- What is expected -
In two sentences, summarize the excerpt on neuro-theology.

[Excerpt provided — start]

As I said earlier, Tolson's concludes his article with mention of the work of Andrew Newberg. He says Newberg's work as professor of nuclear medicine at the University of Pennsylvania and director of his university's recently founded Center for Spirituality and the Mind is a "cross-disciplinary program devoted in part to the fledgling field of "neuro-theology."

Tolson also notes that "In one respect, this venture [in neuro-theology] marks yet another return to the legacy of William James, whose masterful Varieties of Religious Experience" appeared 100 years ago. As I also said earlier, Tolson's essay ends with the very positive comment about the findings of Newberg and his late colleague, Eugene D'Aquili," that they "point in a promising direction."

It's taken me ten pages to get to where I can say: I want to follow in that promising direction.

I don't usually read the daily horoscopes, but I often check them on the birthdays of friends and relatives. Back on my own birthday in November of 2005, my horoscope said: "You are beginning a new phase of your life." My response: "I'll take it!"

And it was about six months later, in June of this year, that thanks to the work of Andrew Newberg and his biogenetic structuralist predecessors in cultural anthropology and neurological studies, I was able to say, 'I have finally-- in my 69th year!-- found the name for my "calling from the universe." ' I got the name slightly wrong when I said "I am an evolutionary structuralist," but it was close enough.

In future entries, I'd like to try to spell out what I see as some of the interesting lines of thought about the convergence of science and religion I'm hoping to pursue with the help of Biogenetic Structuralism.

[Excerpt provided — finish]
[Data under study — start]

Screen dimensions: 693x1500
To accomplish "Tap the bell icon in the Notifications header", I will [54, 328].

[Data under study — finish]
[Data under study — start]

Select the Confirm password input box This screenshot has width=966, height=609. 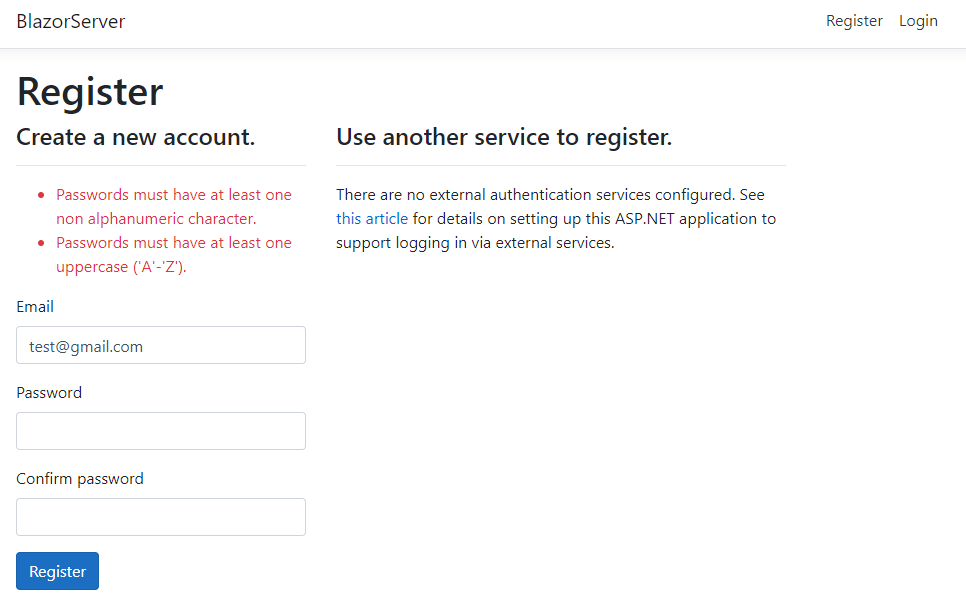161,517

[Data under study — finish]

- Task result -
The writer notes that Tolson ends his article with the neuro-theology work of Andrew Newberg at the University of Pennsylvania, ties it to the legacy of William James, and says the findings of Newberg and Eugene D'Aquili "point in a promising direction." The writer wants to follow that direction, having found in June, in a 69th year, a name for a "calling from the universe" through Newberg and biogenetic structuralism, and plans future entries on the convergence of science and religion.